#### Stated goal:
Swap each "icon" in the rows below for "symbol" and leave everything else as it is.

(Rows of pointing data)
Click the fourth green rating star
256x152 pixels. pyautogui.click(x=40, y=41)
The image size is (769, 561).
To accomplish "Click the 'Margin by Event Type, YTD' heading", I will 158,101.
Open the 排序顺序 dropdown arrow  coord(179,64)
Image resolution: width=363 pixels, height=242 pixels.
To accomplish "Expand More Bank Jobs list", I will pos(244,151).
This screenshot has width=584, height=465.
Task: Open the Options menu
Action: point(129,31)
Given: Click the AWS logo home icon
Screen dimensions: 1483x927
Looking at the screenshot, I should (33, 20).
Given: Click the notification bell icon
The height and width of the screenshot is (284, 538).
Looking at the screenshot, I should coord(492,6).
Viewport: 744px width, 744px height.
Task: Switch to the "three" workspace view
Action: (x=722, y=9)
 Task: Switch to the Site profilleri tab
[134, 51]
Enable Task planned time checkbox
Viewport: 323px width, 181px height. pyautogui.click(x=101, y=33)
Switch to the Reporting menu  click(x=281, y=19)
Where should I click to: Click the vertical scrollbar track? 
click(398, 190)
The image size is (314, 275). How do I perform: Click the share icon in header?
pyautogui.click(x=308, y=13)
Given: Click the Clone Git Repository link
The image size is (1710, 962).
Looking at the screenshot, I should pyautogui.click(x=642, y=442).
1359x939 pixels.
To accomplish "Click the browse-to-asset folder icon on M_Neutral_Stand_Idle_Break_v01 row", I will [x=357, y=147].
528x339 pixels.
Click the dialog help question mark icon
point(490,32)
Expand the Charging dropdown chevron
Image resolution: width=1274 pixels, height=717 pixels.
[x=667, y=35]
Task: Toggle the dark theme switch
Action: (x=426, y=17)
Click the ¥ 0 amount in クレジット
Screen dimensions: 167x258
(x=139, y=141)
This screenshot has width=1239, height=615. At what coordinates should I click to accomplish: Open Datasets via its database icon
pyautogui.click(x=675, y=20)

#### Exercise result:
Click the fourth green rating star
256x152 pixels. pyautogui.click(x=40, y=41)
The image size is (769, 561).
To accomplish "Click the 'Margin by Event Type, YTD' heading", I will 158,101.
Open the 排序顺序 dropdown arrow  coord(179,64)
Image resolution: width=363 pixels, height=242 pixels.
To accomplish "Expand More Bank Jobs list", I will pos(244,151).
This screenshot has width=584, height=465.
Task: Open the Options menu
Action: point(129,31)
Given: Click the AWS logo home symbol
Screen dimensions: 1483x927
Looking at the screenshot, I should (33, 20).
Given: Click the notification bell symbol
The height and width of the screenshot is (284, 538).
Looking at the screenshot, I should coord(492,6).
Viewport: 744px width, 744px height.
Task: Switch to the "three" workspace view
Action: (x=722, y=9)
 Task: Switch to the Site profilleri tab
[134, 51]
Enable Task planned time checkbox
Viewport: 323px width, 181px height. pyautogui.click(x=101, y=33)
Switch to the Reporting menu  click(x=281, y=19)
Where should I click to: Click the vertical scrollbar track? 
click(398, 190)
The image size is (314, 275). How do I perform: Click the share symbol in header?
pyautogui.click(x=308, y=13)
Given: Click the Clone Git Repository link
The image size is (1710, 962).
Looking at the screenshot, I should pyautogui.click(x=642, y=442).
1359x939 pixels.
To accomplish "Click the browse-to-asset folder symbol on M_Neutral_Stand_Idle_Break_v01 row", I will [x=357, y=147].
528x339 pixels.
Click the dialog help question mark symbol
point(490,32)
Expand the Charging dropdown chevron
Image resolution: width=1274 pixels, height=717 pixels.
[x=667, y=35]
Task: Toggle the dark theme switch
Action: (x=426, y=17)
Click the ¥ 0 amount in クレジット
Screen dimensions: 167x258
(x=139, y=141)
This screenshot has width=1239, height=615. At what coordinates should I click to accomplish: Open Datasets via its database symbol
pyautogui.click(x=675, y=20)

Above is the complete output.